◆ Problem requirements ◆
Please pick out and copy each line of the material below that contains the word "icon".

** BEGIN Supplied records **

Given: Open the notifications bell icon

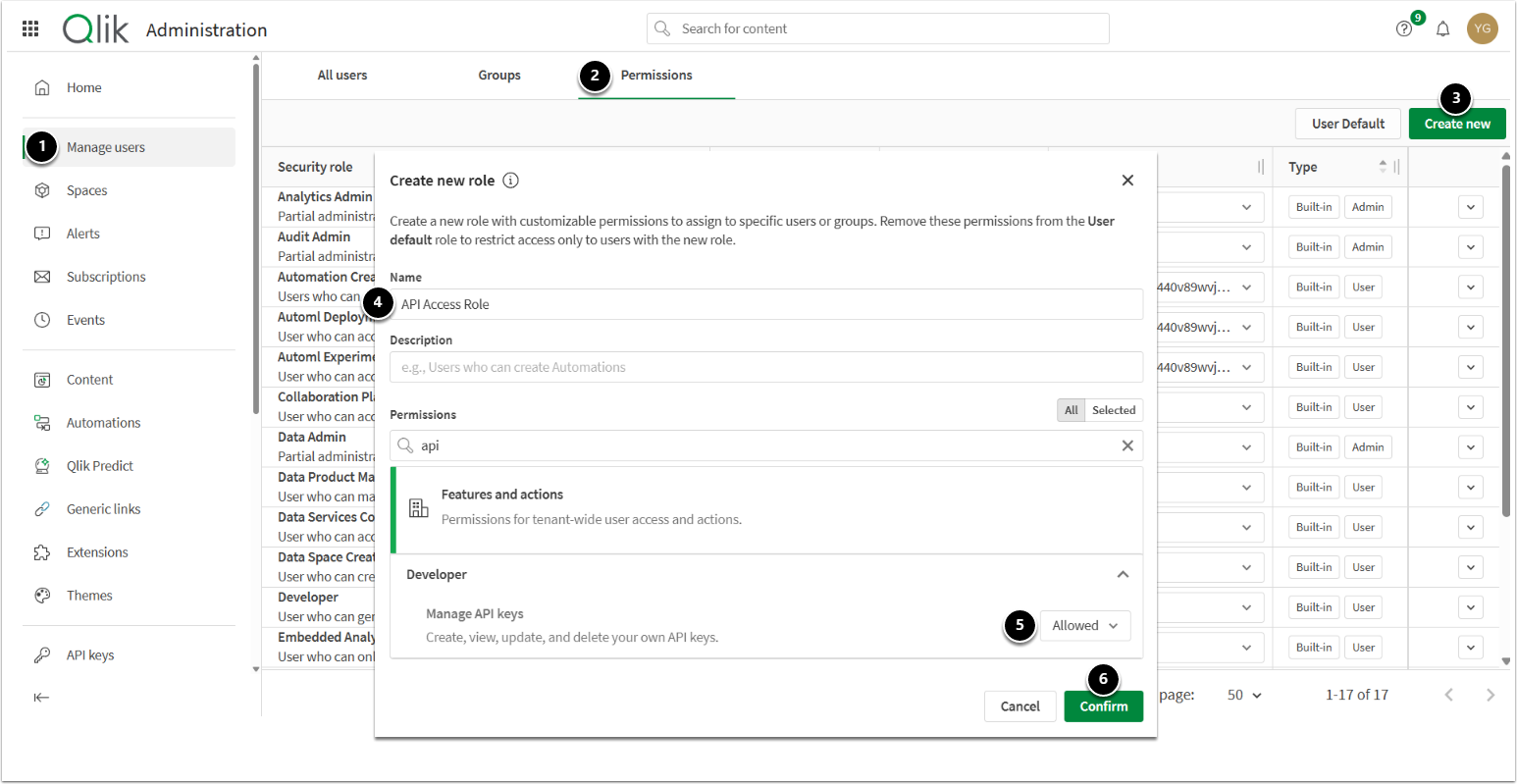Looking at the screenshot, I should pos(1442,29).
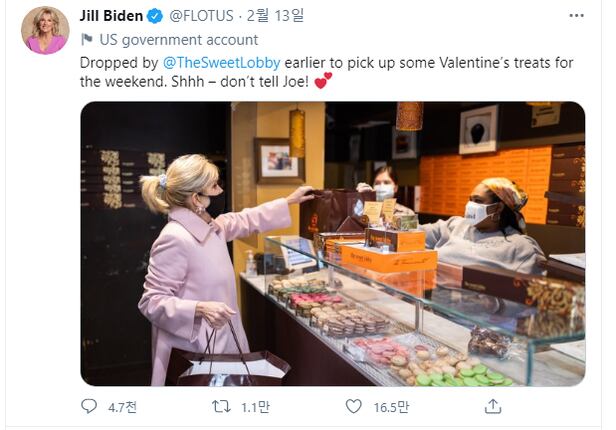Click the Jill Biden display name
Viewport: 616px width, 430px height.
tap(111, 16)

** END Supplied records **

◆ The result ◆
Given: Open the notifications bell icon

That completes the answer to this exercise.